Give The Hour more time to prove itself

Why do British TV series such as Abi Morgan's 1950s drama never allow characters any breathing space? By Ben Walsh

There has been a daft amount of grumbling and sniping about the six-part BBC2 series The Hour. Abi Morgan's 1950s drama, set in a bustling BBC television newsroom, was touted as Britain's answer to Mad Men but as its murder-mystery/conspiracy theory plot unfurled, that tired comparison seemed wide of the mark. There are similarities between The Hour and Mad Men – essentially the copious smoking, the period costume (although it's a tad drabber in London than in late-1950s New York) and the heavy drinking – but The Hour seemed to have much more in common with Paul Abbott's gripping political thriller, State of Play.

The Hour's giddy, sometimes heavy-handed hokum encompassed the Suez Crisis, shadowy government forces, a Tube station slaying, boozing, sex, a country-house shooting party and a host of terrific performances. The slight, pained-looking Ben Whishaw (fast morphing into a young Tom Courtenay) excelled as the quick-witted and self-righteous reporter Freddie; Dominic West was smarmy and slimy as the anchor and ladies man Hector; Julian Rhind-Tutt was ideal as a slithery spin doctor; and Anna Chancellor stole the show as Lix, a hardened, often blotto foreign correspondent. The Hour has been, by a country mile, the most enjoyable drama series on TV this year, welcome respite from Sarah Beeny or Kirstie Allsopp berating us for our lack taste or sense.

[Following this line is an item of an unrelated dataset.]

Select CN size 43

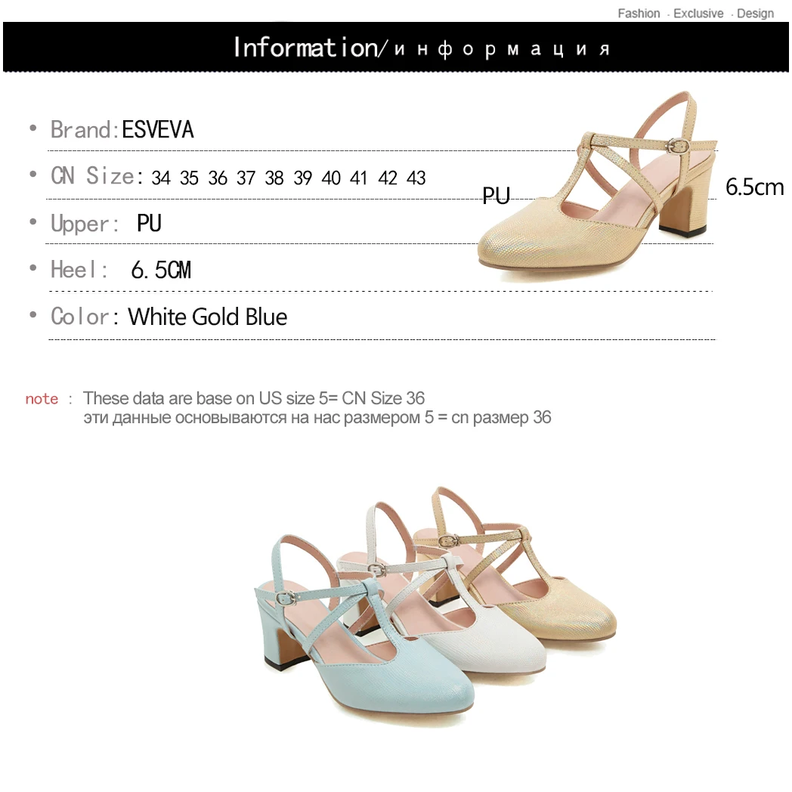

I have one reservation, however. In Mad Men, characters and plot-lines are permitted to breathe. In fact, in some episodes of Matthew Weiner's drama barely anything seems to happen. When something big does occur – the grisly lawnmower accident is a prime example – it is unsettling; shocking, even. But, of course, everything is happening (sexual politics, presidential assassinations, infidelity, racism, homophobia) in Mad Men. It just happens at a slower pace.

This was the major problem with The Hour, as with many recent British dramas and adaptations. Six episodes were not enough. The giant leap in the plot from episode five to six was baffling. Character development was missing. Why didn't the BBC give this compelling series 13 episodes? Is it really so unconvinced of audiences' attention span? One of the reasons critics wail about how good American (particularly HBO) dramas are is because such series are given time to work on their characters – see The Sopranos, Six Feet Under, Bored to Death, Weeds, The Wire, Breaking Bad and so on.

This was a major problem with Channel 4's recent adaptation of William Boyd's Any Human Heart, too. Boyd's sensational 503-page novel, which traces Logan Mountstuart's extraordinary, Zelig-like life from 1906 to 1991, was reduced to four measly episodes. It meant that key moments in the man's life were erased, most notably the first 50 or so pages of the book, in which Logan makes "a dare" with his two best schoolfriends which has a profound impact on their lives, informing their relationships and choices. Why was this cut? Presumably, because of budget concerns and the absurd presumption that TV audiences will not tolerate a lengthy series.

Patent rot. In 1981, Granada TV produced the epic Brideshead Revisited. Evelyn Waugh's 400-page book was furnished with a ravishing 11-part series. In 1984, Granada gave Paul Scott's grand Raj saga The Jewel in the Crown a 14-part series. Both were deliriously successful and are highly regarded today. Could Channel 4 not have given Boyd's masterpiece similar exposure?

It feels wasteful. Similarly, Steven Moffat's exquisite Sherlock, starring Benedict Cumberbatch, was permitted only three episodes last year. A new series is due in 2012. Why has this Bafta winner been given so little airtime?

The Hour has been granted a well-deserved second series. Let's hope the BBC has the courage for a longer run. The Hour clearly has the acting chops and the perky dialogue to pull it off, and it isn't as if such series come along every month.